I use Gmail to read emails from .y ISP's POP email account.


Gmail detected a virus in an attachment to an email and refused to download the email.


Thunderbird, which has Bitdefender antispam enabled for this POP account failed to flag the email.


When I saved the .zip attachment to my hard drive, Bitdefender on-access failed to detect the trojan in the .zip file.


When I opened the .ZIP file w Winzip, Bitdefender failed to detect the trojan.


When I opened the .ZIP file in Windows Explorer, Bitdefender failed to detect the trojan.


When I right-clicked the .ZIP file and chose to manually scan it w Bitdefender, it detected the Trojan.Agent.BCBI


Why did Bitdefender fail to detect the trojan in so many layers of access to the infected email attachment?


Is the on-access scanning feature of looking inside email attachments not working correctly?


Thanks.


Aloke

Comments

  • VERY interesting! I would like to see an answer on this as well!

  • alokep
    edited March 2014

    Some more details. This forum refuses to accept the attachment (I renamed it to "Infected - xxxxx.zip"), probably rightfully so.


    I uploaded the zip file to the false -ve link at the top of the forum, which created an email support ticket. Haven't heard back.


    On a full system scan, BD detected (and quarantined) the trojan in the zip file in the recycle bin and deleted the zip file.


    It appears that when forced to scan the zip file, BD does detect the malaware, but it does not detect emails with infected zip files as attachments, nor does it detect the trojan in the content of the zip file when saving the attachment, and even when opening the zip file with Winzip ver 15.5, or opening the zip file with Windows Explorer.


    I obviously did not try to run the EXE inside the zip file, and maybe BD would have caught it then. But that is too risky, IMO. Ideally, it should scan attachment s and inside the attachments and catch the problem there.

  • No, other ZIP files are OK.


    I got this email from BD in response to a follow-up survey:


    ----


    Thank you for taking the time to complete our online survey. Your feedback is highly appreciated and will help us improve both our products as well as our services.


    Please note that the sample you sent was received and is currently being analyzed by our laboratories. Once it will be analyzed, a fix will be released via an automatic update, so there is nothing else you need to do.


    Let me know if there is anything else I may assist you with.


    Have a great day!


    ----


    My concern is not the detection, but why it detects this when the file is scanned on-demand, but not on access or when the email is downloaded from the POP server.

  • I seem to have the same issue with all files. BD does not scan when unzippping and savinhg malware files. No wonder it feels so light on my system, it is not sanning anything :-(

  • I use Gmail to read emails from .y ISP's POP email account.


    Gmail detected a virus in an attachment to an email and refused to download the email.

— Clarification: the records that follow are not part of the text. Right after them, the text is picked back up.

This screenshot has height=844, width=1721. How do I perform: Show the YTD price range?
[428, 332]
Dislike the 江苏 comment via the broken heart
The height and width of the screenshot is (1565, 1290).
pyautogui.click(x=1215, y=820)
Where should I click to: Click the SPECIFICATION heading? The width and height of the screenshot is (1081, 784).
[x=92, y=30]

    Thunderbird, which has Bitdefender antispam enabled for this POP account failed to flag the email.


    When I saved the .zip attachment to my hard drive, Bitdefender on-access failed to detect the trojan in the .zip file.


    When I opened the .ZIP file w Winzip, Bitdefender failed to detect the trojan.

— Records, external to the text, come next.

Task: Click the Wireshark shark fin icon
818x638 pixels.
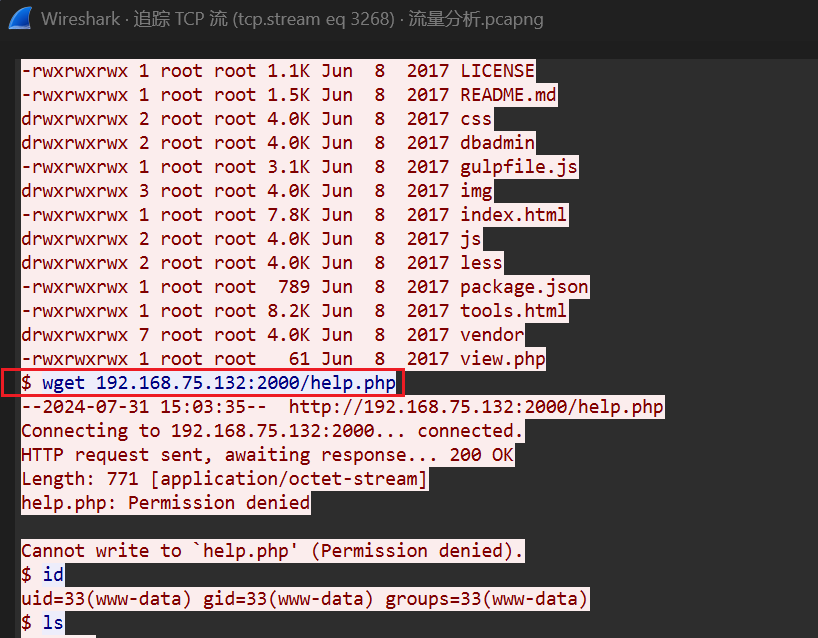Action: 21,19
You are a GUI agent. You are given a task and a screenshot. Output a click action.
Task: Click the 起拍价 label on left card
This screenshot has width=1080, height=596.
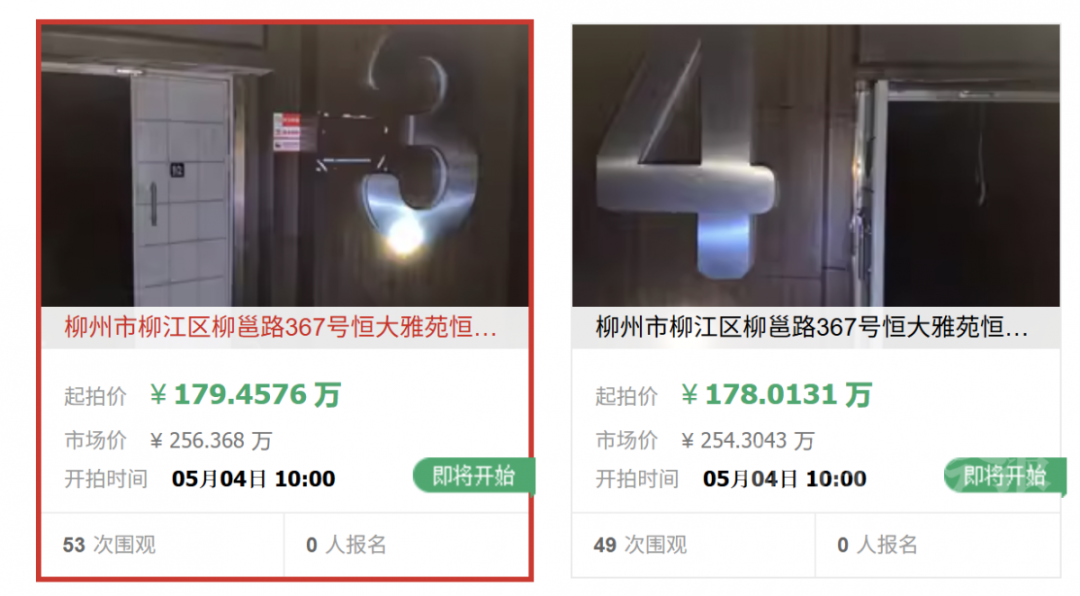coord(95,396)
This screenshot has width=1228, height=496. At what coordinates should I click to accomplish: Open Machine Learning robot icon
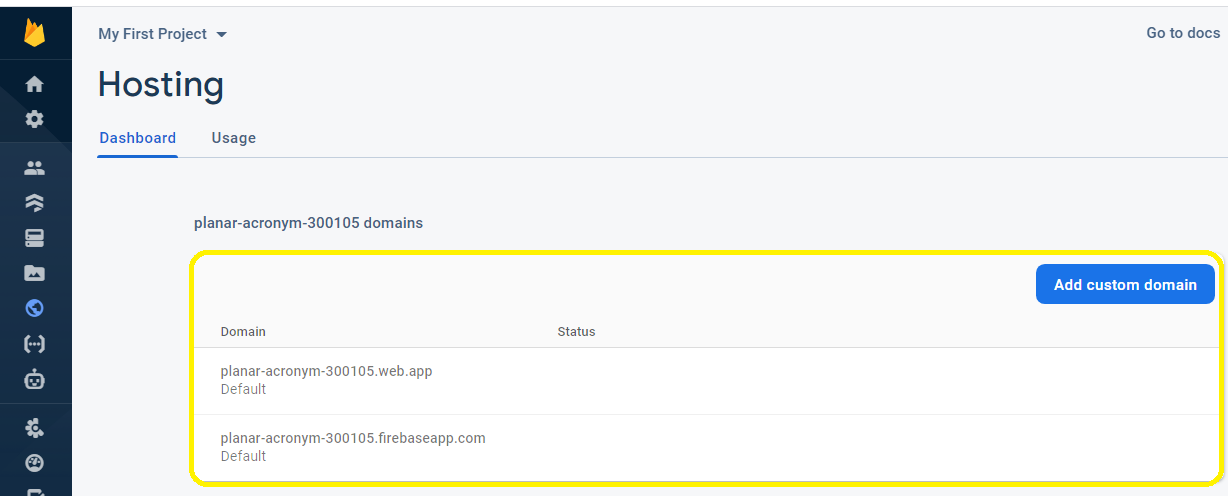click(x=35, y=379)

    When I opened the .ZIP file in Windows Explorer, Bitdefender failed to detect the trojan.


    When I right-clicked the .ZIP file and chose to manually scan it w Bitdefender, it detected the Trojan.Agent.BCBI


    Why did Bitdefender fail to detect the trojan in so many layers of access to the infected email attachment?


    Is the on-access scanning feature of looking inside email attachments not working correctly?


    Thanks.


    Aloke


    By default, Bitdefender does not scan archive folders as it requires a higher level of computer resources. The option can be selected though in Settings > Antivirus > Antivirus Settings > Shield > Custom. Click the "Scan Inside Archives" option.


    More information from Bitdefender:


    ● Scan inside archives. Scanning inside archives is a slow and resource-intensive


    process, which is therefore not recommended for real-time protection. Archives


    containing infected files are not an immediate threat to the security of your


    system. The malware can affect your system only if the infected file is extracted


    from the archive and executed without having real-time protection enabled.


    If you decide on using this option, you can set a maximum accepted size limit of


    archives to be scanned on-access. Select the corresponding check box and type


    the maximum archive size (in MB).